## Directions
Output only the lines below that start at the line containing "Task: Click the" and end at the line containing "The image size is (747, 560).", with both ends kept.

## Given records
------
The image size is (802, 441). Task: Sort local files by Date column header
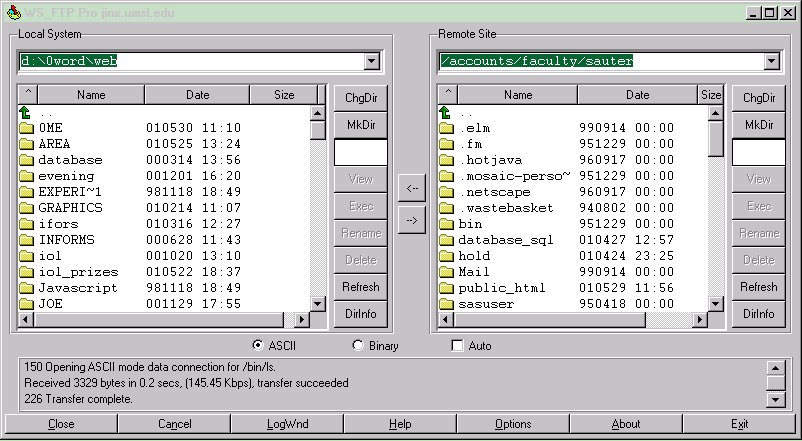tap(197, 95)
------
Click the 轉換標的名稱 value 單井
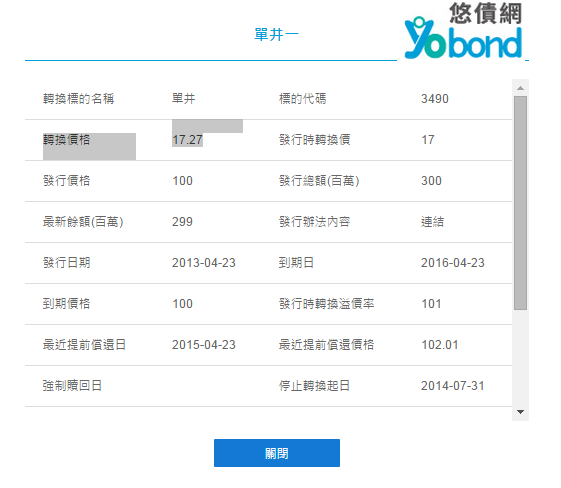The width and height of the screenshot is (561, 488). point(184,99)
------
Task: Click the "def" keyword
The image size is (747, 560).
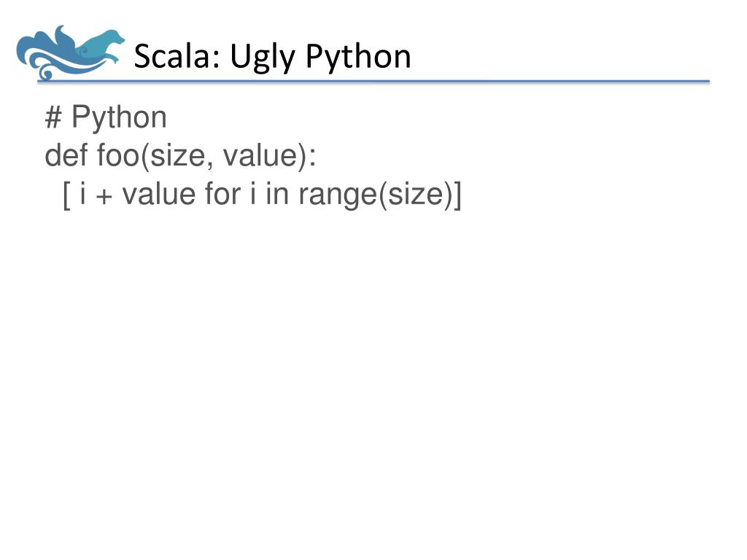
------
## Expected output
Task: Click the "def" keyword
The image size is (747, 560).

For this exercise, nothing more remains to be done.